Infine, è necessario tener conto di un precedente recente che, senza essere relativo a una vicenda giudiziaria assolutamente identica, ha molto probabilmente pesato sulla scelta severa della corte che ha condannato Le Pen. In una decisione dello scorso 28 marzo, in un processo nel quale un consigliere comunale era stato condannato con la stessa pena di Le Pen: ineligibilità con esecuzione immediata della stessa, il Conseil Constitutionnel – organo con funzioni molto simili a quelle della nostra Corte costituzionale – aveva ribadito che era esclusiva competenza del giudice del processo deliberare l’esecuzione immediata di tutte le conseguenze della condanna. Sicché il Conseil Constitutionnel aveva rigettato la richiesta di considerare incostituzionale le legge usata dai giudici che avevano condannato con l’esecuzione della condanna con effetto pieno e immediato. Tale decisione ha probabilmente confortato la corte penale che ha condannato Le Pen alla incandidabilità.

La conclusione provvisoria è che non si può attribuire alla terna dei giudici che hanno condannato Le Pen la fabbricazione di una norma di legge che pare, a chi scrive, senz’altro discutibile, come hanno fatto subito i sostenitori di Le Pen in Francia ed altrove, da Putin a Trump (presidente di un paese dove ormai sembra che le condanne non abbiano più nessun effetto).

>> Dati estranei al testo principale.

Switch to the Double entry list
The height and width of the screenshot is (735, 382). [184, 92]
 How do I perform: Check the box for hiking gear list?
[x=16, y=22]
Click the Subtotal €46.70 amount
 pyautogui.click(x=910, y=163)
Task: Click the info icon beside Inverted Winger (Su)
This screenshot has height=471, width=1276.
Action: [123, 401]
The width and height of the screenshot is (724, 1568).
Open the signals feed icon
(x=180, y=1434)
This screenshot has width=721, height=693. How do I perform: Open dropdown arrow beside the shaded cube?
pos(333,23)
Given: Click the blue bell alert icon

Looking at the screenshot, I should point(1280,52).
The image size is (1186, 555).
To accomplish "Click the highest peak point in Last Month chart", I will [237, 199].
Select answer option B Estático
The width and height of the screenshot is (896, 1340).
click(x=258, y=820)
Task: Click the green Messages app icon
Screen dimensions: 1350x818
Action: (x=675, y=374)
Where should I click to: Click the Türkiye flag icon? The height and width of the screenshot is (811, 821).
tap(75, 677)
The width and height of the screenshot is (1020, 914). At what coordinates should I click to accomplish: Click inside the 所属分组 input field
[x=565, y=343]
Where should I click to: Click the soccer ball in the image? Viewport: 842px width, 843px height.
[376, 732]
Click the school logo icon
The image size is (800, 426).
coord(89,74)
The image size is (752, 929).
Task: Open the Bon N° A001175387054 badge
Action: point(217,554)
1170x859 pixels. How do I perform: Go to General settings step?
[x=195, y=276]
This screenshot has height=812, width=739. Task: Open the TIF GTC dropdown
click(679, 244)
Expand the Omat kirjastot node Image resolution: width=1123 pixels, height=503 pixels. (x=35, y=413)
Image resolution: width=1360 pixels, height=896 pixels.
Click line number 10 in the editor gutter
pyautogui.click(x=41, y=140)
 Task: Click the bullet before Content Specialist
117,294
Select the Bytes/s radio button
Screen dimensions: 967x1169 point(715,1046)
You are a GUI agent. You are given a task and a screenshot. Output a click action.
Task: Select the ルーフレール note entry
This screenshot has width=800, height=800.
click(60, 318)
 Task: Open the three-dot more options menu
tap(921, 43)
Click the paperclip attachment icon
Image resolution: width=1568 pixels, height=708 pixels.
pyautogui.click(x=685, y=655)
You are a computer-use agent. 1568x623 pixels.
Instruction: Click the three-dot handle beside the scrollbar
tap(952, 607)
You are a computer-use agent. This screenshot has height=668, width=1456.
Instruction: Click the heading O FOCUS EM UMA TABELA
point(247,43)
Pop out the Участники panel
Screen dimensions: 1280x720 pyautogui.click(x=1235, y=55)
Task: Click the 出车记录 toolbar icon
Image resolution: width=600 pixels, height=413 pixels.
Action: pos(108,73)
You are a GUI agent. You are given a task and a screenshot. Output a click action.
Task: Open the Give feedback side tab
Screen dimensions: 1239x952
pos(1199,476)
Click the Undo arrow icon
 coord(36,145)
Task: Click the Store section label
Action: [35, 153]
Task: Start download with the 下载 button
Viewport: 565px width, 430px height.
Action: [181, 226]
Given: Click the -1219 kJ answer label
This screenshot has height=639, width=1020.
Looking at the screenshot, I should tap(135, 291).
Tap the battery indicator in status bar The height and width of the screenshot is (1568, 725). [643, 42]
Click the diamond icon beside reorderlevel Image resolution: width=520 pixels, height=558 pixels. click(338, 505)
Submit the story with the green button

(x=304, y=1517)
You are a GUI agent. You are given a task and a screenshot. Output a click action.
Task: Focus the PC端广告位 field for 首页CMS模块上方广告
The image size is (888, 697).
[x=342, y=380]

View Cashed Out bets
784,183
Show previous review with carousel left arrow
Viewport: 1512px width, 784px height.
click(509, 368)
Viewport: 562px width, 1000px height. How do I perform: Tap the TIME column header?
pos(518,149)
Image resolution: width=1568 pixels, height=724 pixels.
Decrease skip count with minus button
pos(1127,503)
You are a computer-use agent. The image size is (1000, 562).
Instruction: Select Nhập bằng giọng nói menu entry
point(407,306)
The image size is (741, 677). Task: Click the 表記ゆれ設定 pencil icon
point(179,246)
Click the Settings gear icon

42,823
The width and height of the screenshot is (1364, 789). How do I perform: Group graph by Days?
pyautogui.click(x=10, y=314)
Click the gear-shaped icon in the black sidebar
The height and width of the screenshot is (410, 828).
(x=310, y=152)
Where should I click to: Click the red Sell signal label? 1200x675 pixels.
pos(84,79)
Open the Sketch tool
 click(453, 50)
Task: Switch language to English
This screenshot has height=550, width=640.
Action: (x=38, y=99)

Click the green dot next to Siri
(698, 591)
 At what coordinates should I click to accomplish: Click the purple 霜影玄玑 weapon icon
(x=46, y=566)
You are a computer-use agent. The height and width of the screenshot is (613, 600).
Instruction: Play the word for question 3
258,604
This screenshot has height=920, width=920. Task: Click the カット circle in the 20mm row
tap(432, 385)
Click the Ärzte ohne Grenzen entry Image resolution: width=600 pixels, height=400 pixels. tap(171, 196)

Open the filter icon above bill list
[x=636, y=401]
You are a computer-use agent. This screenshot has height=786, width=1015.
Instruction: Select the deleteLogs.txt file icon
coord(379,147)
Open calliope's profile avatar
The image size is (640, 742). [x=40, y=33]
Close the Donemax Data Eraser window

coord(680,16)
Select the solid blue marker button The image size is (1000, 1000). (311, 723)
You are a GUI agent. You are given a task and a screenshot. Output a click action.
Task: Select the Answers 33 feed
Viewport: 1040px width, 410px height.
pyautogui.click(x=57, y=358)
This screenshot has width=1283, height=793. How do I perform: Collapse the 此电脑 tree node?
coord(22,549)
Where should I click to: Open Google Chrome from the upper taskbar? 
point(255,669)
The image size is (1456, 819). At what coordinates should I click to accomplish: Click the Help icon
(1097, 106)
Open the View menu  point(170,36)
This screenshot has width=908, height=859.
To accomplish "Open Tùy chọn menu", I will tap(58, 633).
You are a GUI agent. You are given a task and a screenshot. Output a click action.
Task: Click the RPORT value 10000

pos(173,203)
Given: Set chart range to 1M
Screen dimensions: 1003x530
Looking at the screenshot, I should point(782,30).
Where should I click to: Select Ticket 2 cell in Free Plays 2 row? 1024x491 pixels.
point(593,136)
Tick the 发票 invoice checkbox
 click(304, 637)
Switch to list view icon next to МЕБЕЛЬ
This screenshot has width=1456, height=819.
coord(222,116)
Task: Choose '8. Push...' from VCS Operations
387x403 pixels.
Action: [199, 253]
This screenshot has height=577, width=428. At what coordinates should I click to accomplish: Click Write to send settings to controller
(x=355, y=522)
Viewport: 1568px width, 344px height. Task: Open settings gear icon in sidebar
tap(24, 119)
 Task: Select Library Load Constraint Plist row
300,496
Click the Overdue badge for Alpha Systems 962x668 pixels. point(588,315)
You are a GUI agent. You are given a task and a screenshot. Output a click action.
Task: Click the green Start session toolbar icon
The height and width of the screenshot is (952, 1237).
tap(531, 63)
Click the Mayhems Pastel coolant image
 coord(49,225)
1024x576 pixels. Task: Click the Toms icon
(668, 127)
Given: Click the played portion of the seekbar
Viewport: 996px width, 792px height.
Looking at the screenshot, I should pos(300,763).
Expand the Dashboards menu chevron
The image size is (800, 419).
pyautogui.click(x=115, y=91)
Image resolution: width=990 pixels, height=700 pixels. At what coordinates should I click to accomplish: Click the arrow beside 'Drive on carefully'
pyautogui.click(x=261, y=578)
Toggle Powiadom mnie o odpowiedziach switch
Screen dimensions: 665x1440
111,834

Il paesaggio politico francese è in certa misura scosso e se nulla dovesse cambiare in fretta, come è possibile, il partito di Le Pen dovrà pensare ad una candidatura alternativa alla presidenza della Repubblica che avrà luogo nel 2027. Operazione niente affatto semplice. Peraltro, questa condanna stabilizza il governo di minoranza guidato da François Bayrou. Se infatti un voto di sfiducia dovesse essere approvato, il che per ragioni aritmetiche è impossibile senza il sostegno del gruppo parlamentare del Rassemblement National, a partire dall’estate dovrebbero inevitabilmente aver luogo nuove elezioni dell’Assemblée Nationale. E sembra molto verosimile che il partito di Le Pen si opporrà alla sfiducia, perché ha bisogno di tempo per preparassi alle elezioni della camera bassa e poi a quelle presidenziali del 2027 e fino alla scadenza del suo mandato parlamentare Le Pen resta in carica, così dice la legge, come membro del parlamento.

PS. La Corte d’appello di Parigi ha dichiarato nella serata del 1° aprile che sarà in grado di accelerare i tempi del processo e in grado di fornire una decisione entro l’estate del 2026.